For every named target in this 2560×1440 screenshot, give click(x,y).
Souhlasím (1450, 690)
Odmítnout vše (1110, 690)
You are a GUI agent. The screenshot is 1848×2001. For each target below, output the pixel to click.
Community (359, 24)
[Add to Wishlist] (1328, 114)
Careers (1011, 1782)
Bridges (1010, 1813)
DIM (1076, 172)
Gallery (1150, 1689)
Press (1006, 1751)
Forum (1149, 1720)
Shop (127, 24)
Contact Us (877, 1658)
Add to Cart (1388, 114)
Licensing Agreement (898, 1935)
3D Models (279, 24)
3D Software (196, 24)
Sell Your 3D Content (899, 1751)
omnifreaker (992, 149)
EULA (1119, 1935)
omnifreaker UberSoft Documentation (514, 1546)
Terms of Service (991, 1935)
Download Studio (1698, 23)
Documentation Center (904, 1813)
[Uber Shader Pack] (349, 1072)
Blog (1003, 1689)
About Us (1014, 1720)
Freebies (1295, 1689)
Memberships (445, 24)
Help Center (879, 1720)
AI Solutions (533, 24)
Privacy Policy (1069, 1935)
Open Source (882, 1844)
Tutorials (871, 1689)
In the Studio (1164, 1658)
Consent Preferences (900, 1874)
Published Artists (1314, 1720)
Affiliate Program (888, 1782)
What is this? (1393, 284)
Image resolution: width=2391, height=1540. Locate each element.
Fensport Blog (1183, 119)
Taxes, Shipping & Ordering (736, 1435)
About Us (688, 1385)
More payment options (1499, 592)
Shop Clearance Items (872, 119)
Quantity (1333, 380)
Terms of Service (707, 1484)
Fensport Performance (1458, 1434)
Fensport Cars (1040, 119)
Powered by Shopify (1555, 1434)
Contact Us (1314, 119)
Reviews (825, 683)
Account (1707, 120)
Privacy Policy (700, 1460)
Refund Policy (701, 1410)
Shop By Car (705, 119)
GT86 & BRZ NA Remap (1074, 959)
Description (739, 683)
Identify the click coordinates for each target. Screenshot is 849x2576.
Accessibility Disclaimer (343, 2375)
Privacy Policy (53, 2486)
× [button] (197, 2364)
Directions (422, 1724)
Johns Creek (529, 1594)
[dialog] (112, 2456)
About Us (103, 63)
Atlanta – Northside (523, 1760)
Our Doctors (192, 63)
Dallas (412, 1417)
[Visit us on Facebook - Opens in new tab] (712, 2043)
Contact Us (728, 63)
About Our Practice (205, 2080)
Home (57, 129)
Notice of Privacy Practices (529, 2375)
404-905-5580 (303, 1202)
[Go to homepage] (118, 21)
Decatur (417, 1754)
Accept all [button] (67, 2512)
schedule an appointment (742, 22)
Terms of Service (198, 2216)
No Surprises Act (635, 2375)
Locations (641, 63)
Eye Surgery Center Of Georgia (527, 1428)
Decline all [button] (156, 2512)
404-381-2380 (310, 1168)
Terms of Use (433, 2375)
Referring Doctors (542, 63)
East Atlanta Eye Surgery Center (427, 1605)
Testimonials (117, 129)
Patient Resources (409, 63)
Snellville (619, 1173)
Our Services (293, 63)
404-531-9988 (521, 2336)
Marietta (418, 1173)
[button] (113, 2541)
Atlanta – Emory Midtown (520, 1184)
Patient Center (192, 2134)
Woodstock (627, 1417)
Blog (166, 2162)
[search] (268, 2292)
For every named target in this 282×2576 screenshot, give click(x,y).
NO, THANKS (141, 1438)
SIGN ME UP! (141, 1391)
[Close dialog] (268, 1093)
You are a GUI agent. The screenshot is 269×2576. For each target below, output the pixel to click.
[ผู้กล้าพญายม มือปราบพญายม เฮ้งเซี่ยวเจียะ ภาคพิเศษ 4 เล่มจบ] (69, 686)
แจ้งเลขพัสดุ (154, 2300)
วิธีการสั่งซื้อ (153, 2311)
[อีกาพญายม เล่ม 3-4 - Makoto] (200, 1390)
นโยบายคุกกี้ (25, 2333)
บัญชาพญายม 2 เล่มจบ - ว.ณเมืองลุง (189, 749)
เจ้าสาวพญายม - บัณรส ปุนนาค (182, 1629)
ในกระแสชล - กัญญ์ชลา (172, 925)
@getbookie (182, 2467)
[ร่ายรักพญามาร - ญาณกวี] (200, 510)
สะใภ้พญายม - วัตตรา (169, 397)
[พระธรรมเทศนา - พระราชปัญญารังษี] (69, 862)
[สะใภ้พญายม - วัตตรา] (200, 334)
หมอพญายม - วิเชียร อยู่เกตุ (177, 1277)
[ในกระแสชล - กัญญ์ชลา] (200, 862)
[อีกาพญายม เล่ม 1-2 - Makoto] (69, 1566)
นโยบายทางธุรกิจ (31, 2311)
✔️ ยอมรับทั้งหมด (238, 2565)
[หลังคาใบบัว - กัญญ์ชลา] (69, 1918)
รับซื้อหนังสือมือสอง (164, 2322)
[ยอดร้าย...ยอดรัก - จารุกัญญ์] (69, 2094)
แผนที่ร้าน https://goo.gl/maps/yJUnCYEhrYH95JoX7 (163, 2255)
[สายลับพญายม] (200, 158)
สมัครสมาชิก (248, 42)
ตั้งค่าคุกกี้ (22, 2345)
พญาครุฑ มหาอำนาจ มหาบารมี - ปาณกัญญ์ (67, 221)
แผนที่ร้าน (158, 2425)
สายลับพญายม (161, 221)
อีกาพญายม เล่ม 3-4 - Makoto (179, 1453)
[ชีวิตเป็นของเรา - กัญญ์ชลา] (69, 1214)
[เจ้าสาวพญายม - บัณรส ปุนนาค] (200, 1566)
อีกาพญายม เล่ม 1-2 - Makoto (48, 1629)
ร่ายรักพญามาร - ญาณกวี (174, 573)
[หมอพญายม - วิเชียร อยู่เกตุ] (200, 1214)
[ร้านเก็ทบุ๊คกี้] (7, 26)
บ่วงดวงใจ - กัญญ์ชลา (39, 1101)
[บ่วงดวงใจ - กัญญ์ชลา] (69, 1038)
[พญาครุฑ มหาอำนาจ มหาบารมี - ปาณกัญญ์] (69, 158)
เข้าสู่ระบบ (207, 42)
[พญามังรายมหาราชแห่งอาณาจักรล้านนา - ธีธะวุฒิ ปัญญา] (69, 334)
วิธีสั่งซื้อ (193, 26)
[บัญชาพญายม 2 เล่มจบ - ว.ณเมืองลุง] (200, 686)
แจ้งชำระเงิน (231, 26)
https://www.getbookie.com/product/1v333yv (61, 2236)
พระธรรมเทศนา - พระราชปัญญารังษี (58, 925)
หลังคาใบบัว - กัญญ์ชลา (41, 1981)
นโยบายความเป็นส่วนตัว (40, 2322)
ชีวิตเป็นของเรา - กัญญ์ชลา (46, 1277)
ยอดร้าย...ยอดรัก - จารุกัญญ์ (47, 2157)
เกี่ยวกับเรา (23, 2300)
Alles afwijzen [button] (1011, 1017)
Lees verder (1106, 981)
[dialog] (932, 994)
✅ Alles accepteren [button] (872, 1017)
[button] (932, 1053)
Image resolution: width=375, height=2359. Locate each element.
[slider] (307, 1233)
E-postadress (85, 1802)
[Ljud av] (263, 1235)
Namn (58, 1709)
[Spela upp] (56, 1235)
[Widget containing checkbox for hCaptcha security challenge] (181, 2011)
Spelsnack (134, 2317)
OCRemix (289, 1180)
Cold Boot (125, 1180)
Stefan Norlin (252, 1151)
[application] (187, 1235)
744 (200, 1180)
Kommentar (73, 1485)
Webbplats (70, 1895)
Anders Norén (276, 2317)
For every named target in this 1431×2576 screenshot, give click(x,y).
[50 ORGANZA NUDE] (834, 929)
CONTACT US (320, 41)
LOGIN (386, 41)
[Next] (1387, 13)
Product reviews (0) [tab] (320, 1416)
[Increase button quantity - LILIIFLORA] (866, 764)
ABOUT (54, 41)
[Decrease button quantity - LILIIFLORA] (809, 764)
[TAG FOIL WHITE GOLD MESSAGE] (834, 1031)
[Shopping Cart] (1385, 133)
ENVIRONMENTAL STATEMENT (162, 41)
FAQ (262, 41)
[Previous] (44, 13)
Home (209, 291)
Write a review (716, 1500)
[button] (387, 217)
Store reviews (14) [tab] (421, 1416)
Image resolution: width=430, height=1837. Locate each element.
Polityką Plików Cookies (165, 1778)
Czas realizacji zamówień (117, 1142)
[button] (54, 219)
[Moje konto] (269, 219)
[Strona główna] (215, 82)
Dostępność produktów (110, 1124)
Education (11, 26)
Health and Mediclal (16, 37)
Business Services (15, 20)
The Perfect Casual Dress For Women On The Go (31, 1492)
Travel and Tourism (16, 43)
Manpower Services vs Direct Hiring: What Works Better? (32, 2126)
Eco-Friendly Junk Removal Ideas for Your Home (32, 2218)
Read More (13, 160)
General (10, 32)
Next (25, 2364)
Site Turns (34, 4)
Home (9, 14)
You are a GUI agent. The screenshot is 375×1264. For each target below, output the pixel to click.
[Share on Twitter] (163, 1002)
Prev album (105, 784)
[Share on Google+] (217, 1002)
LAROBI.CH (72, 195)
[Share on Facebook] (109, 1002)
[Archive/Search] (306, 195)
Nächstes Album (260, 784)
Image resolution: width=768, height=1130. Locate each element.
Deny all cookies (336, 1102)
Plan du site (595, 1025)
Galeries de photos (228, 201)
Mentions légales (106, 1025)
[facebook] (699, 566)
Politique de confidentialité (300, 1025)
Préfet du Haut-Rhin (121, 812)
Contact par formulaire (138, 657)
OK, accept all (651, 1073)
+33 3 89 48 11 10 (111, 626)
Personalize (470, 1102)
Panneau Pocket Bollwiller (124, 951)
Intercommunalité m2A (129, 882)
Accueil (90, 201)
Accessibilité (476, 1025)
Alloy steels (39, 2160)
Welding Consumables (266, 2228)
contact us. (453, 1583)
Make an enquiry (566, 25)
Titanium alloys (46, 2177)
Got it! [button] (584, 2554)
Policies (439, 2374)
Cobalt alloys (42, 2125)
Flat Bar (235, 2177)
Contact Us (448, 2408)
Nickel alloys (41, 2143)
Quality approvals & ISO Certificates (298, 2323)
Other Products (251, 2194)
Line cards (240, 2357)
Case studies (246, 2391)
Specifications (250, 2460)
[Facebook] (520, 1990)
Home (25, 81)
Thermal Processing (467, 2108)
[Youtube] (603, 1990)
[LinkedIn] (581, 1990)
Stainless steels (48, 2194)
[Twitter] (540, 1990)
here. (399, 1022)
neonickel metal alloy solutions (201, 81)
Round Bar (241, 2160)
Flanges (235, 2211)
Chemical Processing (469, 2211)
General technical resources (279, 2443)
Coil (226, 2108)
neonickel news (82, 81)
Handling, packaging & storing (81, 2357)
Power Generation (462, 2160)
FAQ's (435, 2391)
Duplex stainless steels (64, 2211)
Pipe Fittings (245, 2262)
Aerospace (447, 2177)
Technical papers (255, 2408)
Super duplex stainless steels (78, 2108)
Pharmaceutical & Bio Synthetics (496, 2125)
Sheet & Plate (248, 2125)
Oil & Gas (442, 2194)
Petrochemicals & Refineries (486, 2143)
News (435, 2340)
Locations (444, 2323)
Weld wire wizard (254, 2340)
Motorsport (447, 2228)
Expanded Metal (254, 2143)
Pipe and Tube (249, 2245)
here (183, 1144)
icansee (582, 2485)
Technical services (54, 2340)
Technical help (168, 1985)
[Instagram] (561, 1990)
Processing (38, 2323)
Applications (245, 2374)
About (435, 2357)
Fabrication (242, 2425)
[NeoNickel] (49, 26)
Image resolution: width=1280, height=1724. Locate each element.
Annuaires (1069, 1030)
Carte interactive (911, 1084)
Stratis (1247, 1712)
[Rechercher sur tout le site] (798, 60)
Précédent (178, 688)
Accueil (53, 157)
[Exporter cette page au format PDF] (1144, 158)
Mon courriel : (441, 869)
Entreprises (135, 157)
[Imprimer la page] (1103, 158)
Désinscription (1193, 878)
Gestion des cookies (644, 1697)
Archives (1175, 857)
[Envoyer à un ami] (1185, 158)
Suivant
▬▬▬▬▬▬▬▬▬▬
Retype word for word everything in the listing above from the line that holds "Memberships (445, 24)" down to the line that holds "Contact Us (728, 63)". Keep both end lines and leave out the rest.

-- Task output --
Memberships (445, 24)
Help Center (879, 1720)
AI Solutions (533, 24)
Privacy Policy (1069, 1935)
Open Source (882, 1844)
Tutorials (871, 1689)
In the Studio (1164, 1658)
Consent Preferences (900, 1874)
Published Artists (1314, 1720)
Affiliate Program (888, 1782)
What is this? (1393, 284)
Image resolution: width=2391, height=1540. Locate each element.
Fensport Blog (1183, 119)
Taxes, Shipping & Ordering (736, 1435)
About Us (688, 1385)
More payment options (1499, 592)
Shop Clearance Items (872, 119)
Quantity (1333, 380)
Terms of Service (707, 1484)
Fensport Performance (1458, 1434)
Fensport Cars (1040, 119)
Powered by Shopify (1555, 1434)
Contact Us (1314, 119)
Reviews (825, 683)
Account (1707, 120)
Privacy Policy (700, 1460)
Refund Policy (701, 1410)
Shop By Car (705, 119)
GT86 & BRZ NA Remap (1074, 959)
Description (739, 683)
Identify the click coordinates for each target. Screenshot is 849x2576.
Accessibility Disclaimer (343, 2375)
Privacy Policy (53, 2486)
× [button] (197, 2364)
Directions (422, 1724)
Johns Creek (529, 1594)
[dialog] (112, 2456)
About Us (103, 63)
Atlanta – Northside (523, 1760)
Our Doctors (192, 63)
Dallas (412, 1417)
[Visit us on Facebook - Opens in new tab] (712, 2043)
Contact Us (728, 63)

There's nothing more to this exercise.